» **READING TEXT**:
■ ■ ■

In a new interview with HipHopDX, Thought revisited his relationship with the former Roc-A-Fella rapper, which dates back to their days growing up in South Philadelphia.

“He’s a couple years younger than me and he had an older sister who was my classmate,” Black Thought explained. “So, when I was in the third and fourth grade, Beans was in the class maybe one year younger or two years younger than me; he was in the classes of some of my cousins who went to the same school. But he lived one block behind my cousin, maybe two blocks away from me.

“So, we played together, we grew up together from the time I moved to South Philadelphia – all of which I talk about in the book. From the time of nine or 10, Beans, or Dwight as I knew him initially, he was a part of my life.”

While the two were part of a rap group during those early years, The Roots’ front man says that he did not realize that, like him, Beanie Sigel had continued to hone his skills as an emcee in hopes of forging a career in music.

“I didn’t know it was a thing of his until we were working on the Roots album that introduced the world to Beanie Sigel,” Black Thought recounted. “And that was just by chance: another close friend of mine who was from the same part of town as Beans and I had a studio at his house, and he was like, ‘Yo, guess who came to my house and recorded some vocals? And they’re crazy.’ I couldn’t even wrap my head around it being the same Beans.”

As for what allowed the much less experienced emcee to hold his own alongside The Roots on their fourth studio album, Black Thought attributes that to practice.

“And it was that appearance on the song ‘Adrenaline!’ that really catapulted his career,” he says. “That’s where he got the work ethic from because he came into the studio with The Roots, and he was doing a verse that had already garnered some street popularity; it was like a legendary verse in the hood that he modified to put on ‘Adrenaline!’ But it took him two weeks to get that take. So he came to the studio every day and our manager Rich would listen to the take and be like, ‘Nah, that ain’t it.'”

Thought continues: “He worked and it got better and better and better. And the performance that you see on ‘Adrenaline!,’ I think, is one of the most energetic, most dynamic introductions to an emcee. Like he came out on “Adrenaline!” feeling like a legend, feeling like a veteran already. And part of that is attributable to the fact that he had been doing that verse for week and a half, two weeks every day.”

Although he recognizes that all artists may not share the same values as him when it comes to music, Black Thought expresses that he feels today’s rappers may not be giving themselves a fair shot at making the types of impressions Beanie Sigel made on his debut.

■ ■ ■

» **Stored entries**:
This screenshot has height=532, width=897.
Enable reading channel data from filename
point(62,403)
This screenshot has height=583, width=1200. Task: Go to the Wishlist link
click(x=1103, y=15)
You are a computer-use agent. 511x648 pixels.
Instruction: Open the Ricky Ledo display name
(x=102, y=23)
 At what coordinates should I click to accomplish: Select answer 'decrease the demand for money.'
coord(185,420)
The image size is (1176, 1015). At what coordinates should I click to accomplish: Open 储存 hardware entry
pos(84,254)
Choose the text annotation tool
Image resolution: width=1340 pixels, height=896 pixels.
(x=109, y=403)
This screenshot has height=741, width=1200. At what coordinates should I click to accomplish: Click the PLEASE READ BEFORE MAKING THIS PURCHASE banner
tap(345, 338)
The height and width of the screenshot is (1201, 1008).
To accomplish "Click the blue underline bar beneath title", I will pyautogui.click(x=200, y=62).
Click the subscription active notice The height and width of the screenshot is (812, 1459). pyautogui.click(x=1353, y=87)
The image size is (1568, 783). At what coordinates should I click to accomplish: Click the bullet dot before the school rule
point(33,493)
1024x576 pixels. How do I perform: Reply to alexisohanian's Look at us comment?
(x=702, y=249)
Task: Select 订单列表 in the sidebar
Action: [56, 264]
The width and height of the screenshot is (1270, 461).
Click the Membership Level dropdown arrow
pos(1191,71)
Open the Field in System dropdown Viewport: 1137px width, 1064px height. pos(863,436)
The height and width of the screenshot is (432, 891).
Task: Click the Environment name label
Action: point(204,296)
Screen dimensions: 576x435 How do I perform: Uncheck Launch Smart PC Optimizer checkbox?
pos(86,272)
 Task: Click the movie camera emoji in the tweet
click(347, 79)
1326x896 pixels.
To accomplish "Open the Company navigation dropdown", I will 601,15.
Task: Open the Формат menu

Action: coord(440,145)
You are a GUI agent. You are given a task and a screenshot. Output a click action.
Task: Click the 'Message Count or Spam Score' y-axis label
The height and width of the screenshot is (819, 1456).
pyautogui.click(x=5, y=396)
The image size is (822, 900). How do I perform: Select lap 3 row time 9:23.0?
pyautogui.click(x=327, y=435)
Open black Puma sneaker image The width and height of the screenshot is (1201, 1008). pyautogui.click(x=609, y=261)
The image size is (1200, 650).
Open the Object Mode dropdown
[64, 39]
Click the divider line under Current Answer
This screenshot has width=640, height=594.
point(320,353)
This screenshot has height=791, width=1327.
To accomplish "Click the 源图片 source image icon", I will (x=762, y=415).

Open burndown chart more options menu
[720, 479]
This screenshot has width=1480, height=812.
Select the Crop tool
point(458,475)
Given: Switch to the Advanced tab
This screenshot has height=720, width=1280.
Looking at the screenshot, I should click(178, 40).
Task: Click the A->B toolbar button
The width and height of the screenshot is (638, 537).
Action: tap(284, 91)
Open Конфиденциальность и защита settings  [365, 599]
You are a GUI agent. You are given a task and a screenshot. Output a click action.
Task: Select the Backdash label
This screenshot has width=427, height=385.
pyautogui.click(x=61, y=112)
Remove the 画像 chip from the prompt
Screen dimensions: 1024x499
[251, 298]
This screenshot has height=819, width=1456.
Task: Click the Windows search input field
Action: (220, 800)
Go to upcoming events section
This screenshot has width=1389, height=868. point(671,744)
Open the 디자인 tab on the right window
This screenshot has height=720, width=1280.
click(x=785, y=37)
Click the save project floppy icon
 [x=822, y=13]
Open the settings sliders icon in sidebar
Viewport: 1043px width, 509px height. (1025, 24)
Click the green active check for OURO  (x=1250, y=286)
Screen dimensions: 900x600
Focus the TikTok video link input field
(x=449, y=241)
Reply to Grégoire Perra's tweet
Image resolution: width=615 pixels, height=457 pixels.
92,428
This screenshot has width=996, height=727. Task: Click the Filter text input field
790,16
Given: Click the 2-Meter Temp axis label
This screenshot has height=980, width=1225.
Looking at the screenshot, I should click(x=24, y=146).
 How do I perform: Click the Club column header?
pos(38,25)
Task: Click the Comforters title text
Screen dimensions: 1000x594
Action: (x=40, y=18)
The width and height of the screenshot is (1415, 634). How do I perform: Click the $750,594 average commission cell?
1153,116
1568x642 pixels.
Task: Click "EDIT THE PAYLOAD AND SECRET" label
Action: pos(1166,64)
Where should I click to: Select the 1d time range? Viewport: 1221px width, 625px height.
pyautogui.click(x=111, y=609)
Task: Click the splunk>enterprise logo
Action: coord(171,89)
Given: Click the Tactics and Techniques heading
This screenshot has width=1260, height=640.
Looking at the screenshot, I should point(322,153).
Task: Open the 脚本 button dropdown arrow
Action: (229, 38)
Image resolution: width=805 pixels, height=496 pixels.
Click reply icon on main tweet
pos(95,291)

■ ■ ■

» **STATED GOAL 1**: According to the interview excerpt, how long did it take Beanie Sigel to get his take for "Adrenaline!"?
» **STATED GOAL 2**: Write out the interview excerpt word for word from "As for what" to "that to practice.".
Rely only on the interview excerpt, not on the rows.

» **WRITTEN ANSWER 1**: It took him two weeks.

» **WRITTEN ANSWER 2**:
As for what allowed the much less experienced emcee to hold his own alongside The Roots on their fourth studio album, Black Thought attributes that to practice.